In such a situation, how do we trust anyone? If a person takes time and effort to find flaws and discuss them with others rather than with me, then how can I trust them and share my problems with them?

According to the Vedas, the concept of family was a step toward achieving divinity. When you are a  child of learning age you follow the life of a disciple and learn to be useful to the universe. Brahma(universe) charya(behaviour).

When you can be considered able enough to take responsibility of a family, your guru will give permission for you to step into the next stage of matrimony. Becoming Grihasta.

The practice of learning to treat another person the same as you. Only when you learn to treat people around you with the same devotion as you would treat yourself and your god, will you be a Grihasta. Educating young children with these qualities before sending them out into the world is the duty of this person. Only after completing the duties of a Grishta can a person walk around the world spreading the teachings of the Vedas, teaching his honed skill to students, creating another generation of responsible adults who will know to respect the universe and its particles as god.

Lets jump back here to "treat a person the same as you." 

I respect myself for the effort I take in life, I care for myself physically and emotionally, hence I tend to shield myself from pain, hurt, failure. I keep myself in high regard, value my own ideas, mull over them. Because I have trained myself to become either successful or responsible or rich or a mix of it all. I have kept myself from bad habits, it takes efforts to deny a chance to rebel and I have shown grit in standing up for myself. 

Now twenty something years later, or more...A person is introduced to me and I have to treat them as I would treat myself. Difficult?

They may not be as attractive, as assertive, as polite, as educated, as strong willed or as considerate as I am. Because its a different person altogether. Also, I am judging this other person from where I stand. Education may not be as important to them as caring for the people around them. Looking good may not be a priority to them over their thirst of knowledge. There can be infinite differences between two human beings. All except one. 

That they are part of this universe. Created by the same spark which created us. Which we call GOD. Some god whichever form they have accepted, maybe haven't accepted. But they are still created and hence alive and breathing.

The first step in the path of becoming a family is becoming a partner who strives to maintain this equality. Who tries to find good and encourage it. And when they encounter the not so good, they gently try to turn it around. We learn to love before we learn to trust. We have to walk with love and reach towards trust.

This applies to every bond that we tie when we enter into a family. We concentrate so much on ceremonies these days, that the person concerned takes a backseat. While love for some relations sprouts immediately, for a lot of others, patience is the key. Try once, try again and then again. Because you have learnt to give love and trust. The other person may not have...yet.

If only it were as easy to implement. I am in it for a decade and still each day , have to remind myself of this responsibility. Which a college degree couldn't teach me. Unfortunately not even my own family. This is self learning without a promised ceremony or date of graduation.

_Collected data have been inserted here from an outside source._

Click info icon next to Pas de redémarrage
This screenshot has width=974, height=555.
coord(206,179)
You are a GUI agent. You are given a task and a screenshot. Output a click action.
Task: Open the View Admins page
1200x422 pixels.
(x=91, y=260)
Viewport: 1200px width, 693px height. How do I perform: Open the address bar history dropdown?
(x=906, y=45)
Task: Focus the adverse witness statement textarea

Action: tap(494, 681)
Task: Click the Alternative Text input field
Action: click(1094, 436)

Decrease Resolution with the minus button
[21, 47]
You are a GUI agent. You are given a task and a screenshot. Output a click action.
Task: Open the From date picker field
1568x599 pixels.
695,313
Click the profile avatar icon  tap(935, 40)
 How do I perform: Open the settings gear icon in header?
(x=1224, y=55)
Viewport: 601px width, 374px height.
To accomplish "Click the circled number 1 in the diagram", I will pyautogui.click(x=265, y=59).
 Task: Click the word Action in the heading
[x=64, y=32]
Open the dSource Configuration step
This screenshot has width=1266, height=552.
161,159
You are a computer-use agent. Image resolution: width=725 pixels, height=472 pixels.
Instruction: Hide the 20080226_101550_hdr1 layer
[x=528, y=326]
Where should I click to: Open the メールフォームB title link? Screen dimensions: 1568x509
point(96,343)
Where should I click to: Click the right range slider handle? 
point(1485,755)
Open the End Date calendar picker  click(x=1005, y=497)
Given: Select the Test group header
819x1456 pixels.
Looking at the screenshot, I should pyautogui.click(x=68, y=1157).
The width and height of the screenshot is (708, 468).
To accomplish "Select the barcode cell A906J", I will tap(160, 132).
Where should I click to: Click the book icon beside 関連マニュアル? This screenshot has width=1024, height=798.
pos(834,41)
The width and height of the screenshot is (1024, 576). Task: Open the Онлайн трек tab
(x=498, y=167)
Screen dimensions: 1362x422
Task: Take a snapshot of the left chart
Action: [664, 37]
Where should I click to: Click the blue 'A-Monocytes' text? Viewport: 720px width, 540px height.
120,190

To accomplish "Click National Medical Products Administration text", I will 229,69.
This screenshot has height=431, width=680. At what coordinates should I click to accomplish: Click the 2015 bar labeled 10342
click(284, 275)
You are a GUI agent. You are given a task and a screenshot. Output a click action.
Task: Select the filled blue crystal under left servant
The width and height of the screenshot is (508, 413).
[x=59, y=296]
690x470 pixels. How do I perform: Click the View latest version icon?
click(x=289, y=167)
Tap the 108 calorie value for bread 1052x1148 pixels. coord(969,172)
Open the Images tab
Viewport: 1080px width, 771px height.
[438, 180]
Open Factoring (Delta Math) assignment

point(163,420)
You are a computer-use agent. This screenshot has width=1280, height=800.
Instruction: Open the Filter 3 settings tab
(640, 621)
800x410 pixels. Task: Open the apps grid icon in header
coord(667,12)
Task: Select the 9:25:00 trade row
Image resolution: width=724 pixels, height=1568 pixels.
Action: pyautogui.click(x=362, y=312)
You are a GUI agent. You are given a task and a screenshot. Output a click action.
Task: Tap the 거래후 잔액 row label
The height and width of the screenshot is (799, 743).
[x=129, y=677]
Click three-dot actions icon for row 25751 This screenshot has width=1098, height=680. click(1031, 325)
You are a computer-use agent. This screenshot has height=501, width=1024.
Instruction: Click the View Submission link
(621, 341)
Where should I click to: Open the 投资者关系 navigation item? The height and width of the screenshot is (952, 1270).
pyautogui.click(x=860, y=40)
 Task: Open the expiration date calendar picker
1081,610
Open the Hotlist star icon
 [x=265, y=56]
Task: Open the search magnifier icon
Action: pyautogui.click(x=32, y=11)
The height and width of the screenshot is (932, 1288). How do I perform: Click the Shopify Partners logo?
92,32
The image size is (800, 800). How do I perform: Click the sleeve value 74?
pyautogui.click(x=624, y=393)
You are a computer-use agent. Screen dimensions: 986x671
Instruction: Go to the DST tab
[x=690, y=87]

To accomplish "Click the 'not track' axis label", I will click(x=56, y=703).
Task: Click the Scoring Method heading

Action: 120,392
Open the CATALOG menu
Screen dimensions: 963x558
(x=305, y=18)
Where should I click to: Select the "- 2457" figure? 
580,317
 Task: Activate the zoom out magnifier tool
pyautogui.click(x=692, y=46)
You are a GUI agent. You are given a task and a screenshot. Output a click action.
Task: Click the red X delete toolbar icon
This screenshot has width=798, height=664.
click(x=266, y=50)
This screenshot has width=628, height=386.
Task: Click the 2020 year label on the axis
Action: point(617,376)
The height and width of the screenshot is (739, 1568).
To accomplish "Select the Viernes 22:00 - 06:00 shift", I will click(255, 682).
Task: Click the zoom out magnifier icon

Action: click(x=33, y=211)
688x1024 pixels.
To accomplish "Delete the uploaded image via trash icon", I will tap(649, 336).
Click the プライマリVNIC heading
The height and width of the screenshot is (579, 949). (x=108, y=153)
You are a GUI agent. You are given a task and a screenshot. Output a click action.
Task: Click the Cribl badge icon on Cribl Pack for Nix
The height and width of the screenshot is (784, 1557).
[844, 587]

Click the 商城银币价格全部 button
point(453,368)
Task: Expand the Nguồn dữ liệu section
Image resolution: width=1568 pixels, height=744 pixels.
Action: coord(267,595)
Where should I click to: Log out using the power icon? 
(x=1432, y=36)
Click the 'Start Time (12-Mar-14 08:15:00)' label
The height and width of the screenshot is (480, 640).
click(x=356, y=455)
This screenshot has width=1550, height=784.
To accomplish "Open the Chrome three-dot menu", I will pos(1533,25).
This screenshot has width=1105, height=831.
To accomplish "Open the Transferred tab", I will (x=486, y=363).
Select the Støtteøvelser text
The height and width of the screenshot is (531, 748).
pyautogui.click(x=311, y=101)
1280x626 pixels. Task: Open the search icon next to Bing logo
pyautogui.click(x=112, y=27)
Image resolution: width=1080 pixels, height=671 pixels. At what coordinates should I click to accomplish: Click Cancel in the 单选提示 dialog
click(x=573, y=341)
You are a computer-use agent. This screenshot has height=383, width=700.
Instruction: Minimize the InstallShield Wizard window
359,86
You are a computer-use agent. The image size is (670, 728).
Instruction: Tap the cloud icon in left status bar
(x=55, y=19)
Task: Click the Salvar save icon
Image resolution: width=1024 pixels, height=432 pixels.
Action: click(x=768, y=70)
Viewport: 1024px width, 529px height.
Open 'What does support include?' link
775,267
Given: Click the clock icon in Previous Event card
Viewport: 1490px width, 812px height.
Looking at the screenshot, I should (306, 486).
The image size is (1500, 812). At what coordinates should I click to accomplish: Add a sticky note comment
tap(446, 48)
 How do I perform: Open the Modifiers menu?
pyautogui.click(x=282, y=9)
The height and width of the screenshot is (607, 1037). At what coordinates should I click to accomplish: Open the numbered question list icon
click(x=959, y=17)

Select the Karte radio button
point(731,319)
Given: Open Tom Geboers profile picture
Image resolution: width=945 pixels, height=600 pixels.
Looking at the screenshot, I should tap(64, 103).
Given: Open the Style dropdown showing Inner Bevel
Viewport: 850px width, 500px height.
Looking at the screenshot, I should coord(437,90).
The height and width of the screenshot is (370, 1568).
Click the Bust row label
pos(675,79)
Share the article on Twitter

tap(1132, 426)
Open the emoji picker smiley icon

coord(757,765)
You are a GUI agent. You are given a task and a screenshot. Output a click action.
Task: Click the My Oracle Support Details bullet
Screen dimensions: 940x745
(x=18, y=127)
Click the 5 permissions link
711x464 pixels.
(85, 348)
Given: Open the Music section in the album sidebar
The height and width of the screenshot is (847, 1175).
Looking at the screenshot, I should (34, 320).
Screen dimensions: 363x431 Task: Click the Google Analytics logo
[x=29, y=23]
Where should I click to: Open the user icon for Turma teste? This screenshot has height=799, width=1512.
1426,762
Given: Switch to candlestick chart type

When spouses learn to trust each other, children will follow. If elders are respectful towards each other, children will follow. When families learn trust, the community will follow. 

Otherwise how can we call it a WORLD Family Day? When the world is not really family yet.


A/N - All that I write as part of this series are thoughts that I mull over after learning about them through a book or through a spiritual guide. I cannot call them my own. Because they have always been around. For thousands of years. This is like revising course material or homework for me.